Gene therapy is the best stratagem to impact the course of GM2 gangliosidosis

Since its clinical description in 1881, Tay-Sachs disease has had almost totemic significance as a cruel and relentless genetic condition that destroys the developing brain of babies and young children. Formerly considered to be restricted to Ashkenazy Jews, it can occur at almost any age and in any ethnic group. Moreover, with its close relatives, Sandhoff disease and the exceptionally rare GM2 activator deficiency, Tay-Sachs often masquerades as other neurological illnesses. There is no treatment beyond palliative care, and with a pressing medical need so typical of countless other nervous diseases, there is a pressing need and a formidable challenge in contemporary research.

This article considers the history, social context and scientific complexities of Tay-Sachs disease: not only does it represent a metabolic defect of glycosphingolipids but it is, par excellence, a lysosomal disease and so a tantalizing target for treatment by functional complementation. Lysosomes were discovered by Christian de Duve; but even though he had had training as a physician, the founding father of Cell Biology had little time for studying the pathogenesis of inborn lysosomal diseases. However, de Duve realized that lysosomes could be readily accessed from outside the cell and, at the end of his life, stated that his research had been motivated by his wish to cure diseases such as Tay-Sachs disease, which progressively destroys nerve cells. In considering Tay-Sachs and related lysosomal diseases, after a prolonged period of therapeutic research, gene therapy at last offers a highly promising and tractable stratagem. This sanguine conclusion emphasizes the accuracy of de Duve's insights and the striking boldness of his vision.

The GM2 gangliosidoses comprise Tay-Sachs and Sandhoff disease as well as the ultra-rare GM2 activator protein deficiency, intimately linked biochemically, pathologically and clinically. Their manifestations result from defects in one of three genes: HEXA, HEXB and GM2A, which code for the α- and β-subunits of β-hexosaminidase and GM2 activator protein, respectively. The integrity of this triad, which cooperate to hydrolyze ganglioside GM2 in the lysosome, is an absolute requirement; and when one or other of the genes is dysfunctional, GM2 ganglioside accumulates progressively in tissues rich in this sphingolipid such as the brain. Disease onset correlates roughly with residual enzymatic activity. Typically, in the acute infantile form arrest of neurodevelopment followed by regression of attained milestones progress inexorably, with death occurring at around 3 years of age, whereas in late-onset forms variable presentations occur that often resemble better-known neurodegenerative conditions.
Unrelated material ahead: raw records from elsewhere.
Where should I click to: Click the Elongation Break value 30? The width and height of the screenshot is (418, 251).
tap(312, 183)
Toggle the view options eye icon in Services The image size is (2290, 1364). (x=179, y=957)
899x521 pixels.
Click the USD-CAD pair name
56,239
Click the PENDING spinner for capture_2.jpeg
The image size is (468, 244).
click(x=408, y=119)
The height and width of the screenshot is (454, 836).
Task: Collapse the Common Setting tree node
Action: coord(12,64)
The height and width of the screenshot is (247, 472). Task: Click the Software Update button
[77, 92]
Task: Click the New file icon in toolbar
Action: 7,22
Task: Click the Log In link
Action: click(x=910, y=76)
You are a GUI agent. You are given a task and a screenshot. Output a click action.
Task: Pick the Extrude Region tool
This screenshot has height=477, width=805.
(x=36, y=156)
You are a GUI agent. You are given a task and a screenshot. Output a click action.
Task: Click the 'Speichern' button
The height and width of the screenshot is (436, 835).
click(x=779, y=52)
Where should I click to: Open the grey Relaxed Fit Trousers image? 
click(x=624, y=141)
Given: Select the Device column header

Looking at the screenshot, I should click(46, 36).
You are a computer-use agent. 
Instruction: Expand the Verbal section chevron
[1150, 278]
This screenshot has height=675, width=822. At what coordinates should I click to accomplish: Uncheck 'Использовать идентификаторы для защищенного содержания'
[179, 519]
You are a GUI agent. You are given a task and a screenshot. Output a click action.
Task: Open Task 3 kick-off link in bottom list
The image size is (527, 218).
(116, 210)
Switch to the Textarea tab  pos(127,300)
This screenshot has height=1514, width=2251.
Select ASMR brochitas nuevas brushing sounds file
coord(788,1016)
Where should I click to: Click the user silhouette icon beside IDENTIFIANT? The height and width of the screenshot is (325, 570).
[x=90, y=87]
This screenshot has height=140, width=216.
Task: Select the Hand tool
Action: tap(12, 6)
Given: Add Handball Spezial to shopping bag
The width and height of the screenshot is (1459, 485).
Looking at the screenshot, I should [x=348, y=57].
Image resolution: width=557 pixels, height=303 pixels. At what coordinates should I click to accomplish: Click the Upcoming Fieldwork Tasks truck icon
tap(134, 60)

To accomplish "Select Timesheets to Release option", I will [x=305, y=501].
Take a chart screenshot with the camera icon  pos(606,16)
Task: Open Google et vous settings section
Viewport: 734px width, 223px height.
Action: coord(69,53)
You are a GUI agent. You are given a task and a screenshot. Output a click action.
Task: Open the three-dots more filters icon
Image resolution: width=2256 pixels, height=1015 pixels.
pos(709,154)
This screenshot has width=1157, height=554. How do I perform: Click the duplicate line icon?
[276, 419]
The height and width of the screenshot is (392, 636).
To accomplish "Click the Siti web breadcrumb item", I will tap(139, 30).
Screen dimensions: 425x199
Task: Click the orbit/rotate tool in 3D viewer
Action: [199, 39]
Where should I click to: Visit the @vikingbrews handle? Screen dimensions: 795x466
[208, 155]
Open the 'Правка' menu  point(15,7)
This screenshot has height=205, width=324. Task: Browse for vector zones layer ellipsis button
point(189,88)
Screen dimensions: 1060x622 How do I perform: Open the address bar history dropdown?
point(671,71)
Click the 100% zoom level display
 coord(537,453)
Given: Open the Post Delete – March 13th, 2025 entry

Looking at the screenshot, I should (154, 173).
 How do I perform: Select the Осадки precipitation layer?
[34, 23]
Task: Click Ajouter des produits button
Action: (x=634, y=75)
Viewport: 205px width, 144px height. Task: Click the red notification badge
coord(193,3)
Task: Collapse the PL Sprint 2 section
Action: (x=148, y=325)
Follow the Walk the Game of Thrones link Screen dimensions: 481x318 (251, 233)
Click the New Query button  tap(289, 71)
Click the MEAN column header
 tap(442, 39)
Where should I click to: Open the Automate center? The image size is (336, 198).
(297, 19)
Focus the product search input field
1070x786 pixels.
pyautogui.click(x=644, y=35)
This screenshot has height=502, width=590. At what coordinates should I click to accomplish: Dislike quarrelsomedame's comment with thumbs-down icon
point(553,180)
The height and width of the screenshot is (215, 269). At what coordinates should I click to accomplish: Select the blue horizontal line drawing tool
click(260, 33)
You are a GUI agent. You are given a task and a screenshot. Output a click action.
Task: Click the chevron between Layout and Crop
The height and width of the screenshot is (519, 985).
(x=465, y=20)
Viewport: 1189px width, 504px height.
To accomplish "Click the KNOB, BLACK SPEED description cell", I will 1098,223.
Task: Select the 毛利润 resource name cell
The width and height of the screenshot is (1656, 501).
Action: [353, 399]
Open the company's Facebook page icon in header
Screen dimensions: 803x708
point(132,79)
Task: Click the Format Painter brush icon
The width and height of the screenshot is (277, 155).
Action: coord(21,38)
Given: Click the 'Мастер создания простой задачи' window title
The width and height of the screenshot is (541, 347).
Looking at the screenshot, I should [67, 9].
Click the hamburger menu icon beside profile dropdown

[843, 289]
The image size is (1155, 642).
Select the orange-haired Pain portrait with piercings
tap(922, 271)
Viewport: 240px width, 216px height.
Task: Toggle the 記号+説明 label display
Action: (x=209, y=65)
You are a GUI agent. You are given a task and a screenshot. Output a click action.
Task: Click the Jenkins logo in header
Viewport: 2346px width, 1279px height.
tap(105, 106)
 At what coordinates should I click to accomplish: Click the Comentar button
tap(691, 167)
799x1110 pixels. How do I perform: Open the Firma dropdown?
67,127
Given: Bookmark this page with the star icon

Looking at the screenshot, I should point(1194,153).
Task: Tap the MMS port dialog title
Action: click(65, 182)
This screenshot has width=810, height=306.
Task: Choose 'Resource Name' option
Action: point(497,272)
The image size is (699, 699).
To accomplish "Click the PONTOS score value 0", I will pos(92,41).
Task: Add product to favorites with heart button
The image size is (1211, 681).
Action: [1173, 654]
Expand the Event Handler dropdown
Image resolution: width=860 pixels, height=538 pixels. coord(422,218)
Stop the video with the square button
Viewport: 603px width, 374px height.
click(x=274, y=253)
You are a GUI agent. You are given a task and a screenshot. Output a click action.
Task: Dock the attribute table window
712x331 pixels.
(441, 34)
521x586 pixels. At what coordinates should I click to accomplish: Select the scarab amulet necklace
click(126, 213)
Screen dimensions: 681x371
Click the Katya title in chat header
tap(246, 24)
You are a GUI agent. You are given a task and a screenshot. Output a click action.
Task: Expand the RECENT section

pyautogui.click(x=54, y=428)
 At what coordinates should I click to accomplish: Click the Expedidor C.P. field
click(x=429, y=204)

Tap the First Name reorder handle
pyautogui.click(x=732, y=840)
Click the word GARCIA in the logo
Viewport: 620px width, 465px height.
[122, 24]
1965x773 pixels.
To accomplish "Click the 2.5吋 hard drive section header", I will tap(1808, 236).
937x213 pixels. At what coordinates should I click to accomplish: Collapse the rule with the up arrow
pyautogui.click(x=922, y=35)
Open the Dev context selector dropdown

Since first descriptions of GM2 gangliosidosis in the late nineteenth century as unique and devastating disease entities principally of young children, attempts to eradicate the disease through prevention in at-risk populations has been rapid and highly successful, once the biochemical defects were understood. A testament of this success is demonstrated by the fact that disease prevalence is currently higher in the general population, largely due to a lack of widespread screening programs.

In common with other lysosomal enzymes, those responsible for the most frequent forms of GM2 gangliosidosis, β-hexosaminidase A and B, are made in the endoplasmic reticulum and travel to the lysosome where they execute their function. However, it was discovered that a significant proportion of these enzymes is secreted into the extracellular space; remarkably, they can be re-captured by neighbouring cells and transported to the lysosome where they function normally - a property that can be exploited in therapeutic applications. Purified enzyme has been injected intravenously and into the cerebrospinal fluid of patients with disappointing results. Substrate reduction therapies to ameliorate the burden of the stored material and pharmacological chaperones have also failed to rescue the disease. This has been attributed principally to the low penetrance of these substances into the brain parenchyma due to the blood-brain-barrier.

The discovery of naturally occurring animal models of disease - several breeds of cat and sheep - together with the creation of mouse strains by genetic manipulation allows systematic evaluation of potential treatments. Gene therapy currently rates as number one stratagem to definitively impact the course of the disease. Impressive outcomes in the mouse model have now been replicated in the larger and more complex cat and sheep brains. Encouraged by these results a few centers around the world have embarked in the design of clinical trials using recombinant Adeno-associated viruses for gene transfer.